Exercise:
Reproduce all of the data word for word.

Records from a dataset:
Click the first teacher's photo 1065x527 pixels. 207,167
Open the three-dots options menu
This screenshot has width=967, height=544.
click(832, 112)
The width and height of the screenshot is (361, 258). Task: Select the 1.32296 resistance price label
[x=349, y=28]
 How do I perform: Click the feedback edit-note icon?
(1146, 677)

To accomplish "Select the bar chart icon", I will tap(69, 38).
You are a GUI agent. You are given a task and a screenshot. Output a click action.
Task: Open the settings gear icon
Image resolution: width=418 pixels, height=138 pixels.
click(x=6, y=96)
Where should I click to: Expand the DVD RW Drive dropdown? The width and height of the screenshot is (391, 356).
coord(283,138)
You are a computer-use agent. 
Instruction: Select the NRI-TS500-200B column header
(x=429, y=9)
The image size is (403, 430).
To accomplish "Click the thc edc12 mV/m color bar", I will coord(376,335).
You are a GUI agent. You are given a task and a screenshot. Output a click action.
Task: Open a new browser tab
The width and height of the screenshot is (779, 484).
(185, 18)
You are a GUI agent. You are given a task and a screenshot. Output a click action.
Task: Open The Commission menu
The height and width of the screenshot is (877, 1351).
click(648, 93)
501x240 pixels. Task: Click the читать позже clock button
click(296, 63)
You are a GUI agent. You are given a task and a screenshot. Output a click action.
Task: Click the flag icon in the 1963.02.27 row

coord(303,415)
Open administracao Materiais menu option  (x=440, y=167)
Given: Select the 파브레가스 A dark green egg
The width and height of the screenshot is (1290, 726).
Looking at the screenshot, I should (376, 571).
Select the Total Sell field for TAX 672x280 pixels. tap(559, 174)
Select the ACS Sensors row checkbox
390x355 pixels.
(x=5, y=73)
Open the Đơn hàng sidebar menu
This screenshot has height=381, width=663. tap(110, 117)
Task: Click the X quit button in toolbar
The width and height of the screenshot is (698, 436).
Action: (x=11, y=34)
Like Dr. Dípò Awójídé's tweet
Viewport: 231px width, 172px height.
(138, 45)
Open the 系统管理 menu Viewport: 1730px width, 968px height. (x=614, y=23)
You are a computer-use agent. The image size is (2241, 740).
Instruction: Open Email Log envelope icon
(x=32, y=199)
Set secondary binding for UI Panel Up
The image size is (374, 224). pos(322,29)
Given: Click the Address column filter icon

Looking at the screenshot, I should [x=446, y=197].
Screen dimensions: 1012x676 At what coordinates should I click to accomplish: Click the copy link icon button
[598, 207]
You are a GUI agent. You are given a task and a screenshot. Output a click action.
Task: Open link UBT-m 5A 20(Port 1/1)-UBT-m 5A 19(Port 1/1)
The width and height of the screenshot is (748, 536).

Your solution:
Click the first teacher's photo 1065x527 pixels. 207,167
Open the three-dots options menu
This screenshot has width=967, height=544.
click(832, 112)
The width and height of the screenshot is (361, 258). Task: Select the 1.32296 resistance price label
[x=349, y=28]
 How do I perform: Click the feedback edit-note icon?
(1146, 677)

To accomplish "Select the bar chart icon", I will tap(69, 38).
You are a GUI agent. You are given a task and a screenshot. Output a click action.
Task: Open the settings gear icon
Image resolution: width=418 pixels, height=138 pixels.
click(x=6, y=96)
Where should I click to: Expand the DVD RW Drive dropdown? The width and height of the screenshot is (391, 356).
coord(283,138)
You are a computer-use agent. 
Instruction: Select the NRI-TS500-200B column header
(x=429, y=9)
The image size is (403, 430).
To accomplish "Click the thc edc12 mV/m color bar", I will coord(376,335).
You are a GUI agent. You are given a task and a screenshot. Output a click action.
Task: Open a new browser tab
The width and height of the screenshot is (779, 484).
(185, 18)
You are a GUI agent. You are given a task and a screenshot. Output a click action.
Task: Open The Commission menu
The height and width of the screenshot is (877, 1351).
click(648, 93)
501x240 pixels. Task: Click the читать позже clock button
click(296, 63)
You are a GUI agent. You are given a task and a screenshot. Output a click action.
Task: Click the flag icon in the 1963.02.27 row

coord(303,415)
Open administracao Materiais menu option  (x=440, y=167)
Given: Select the 파브레가스 A dark green egg
The width and height of the screenshot is (1290, 726).
Looking at the screenshot, I should (376, 571).
Select the Total Sell field for TAX 672x280 pixels. tap(559, 174)
Select the ACS Sensors row checkbox
390x355 pixels.
(x=5, y=73)
Open the Đơn hàng sidebar menu
This screenshot has height=381, width=663. tap(110, 117)
Task: Click the X quit button in toolbar
The width and height of the screenshot is (698, 436).
Action: (x=11, y=34)
Like Dr. Dípò Awójídé's tweet
Viewport: 231px width, 172px height.
(138, 45)
Open the 系统管理 menu Viewport: 1730px width, 968px height. (x=614, y=23)
You are a computer-use agent. The image size is (2241, 740).
Instruction: Open Email Log envelope icon
(x=32, y=199)
Set secondary binding for UI Panel Up
The image size is (374, 224). pos(322,29)
Given: Click the Address column filter icon

Looking at the screenshot, I should [x=446, y=197].
Screen dimensions: 1012x676 At what coordinates should I click to accomplish: Click the copy link icon button
[598, 207]
You are a GUI agent. You are given a task and a screenshot. Output a click action.
Task: Open link UBT-m 5A 20(Port 1/1)-UBT-m 5A 19(Port 1/1)
The width and height of the screenshot is (748, 536).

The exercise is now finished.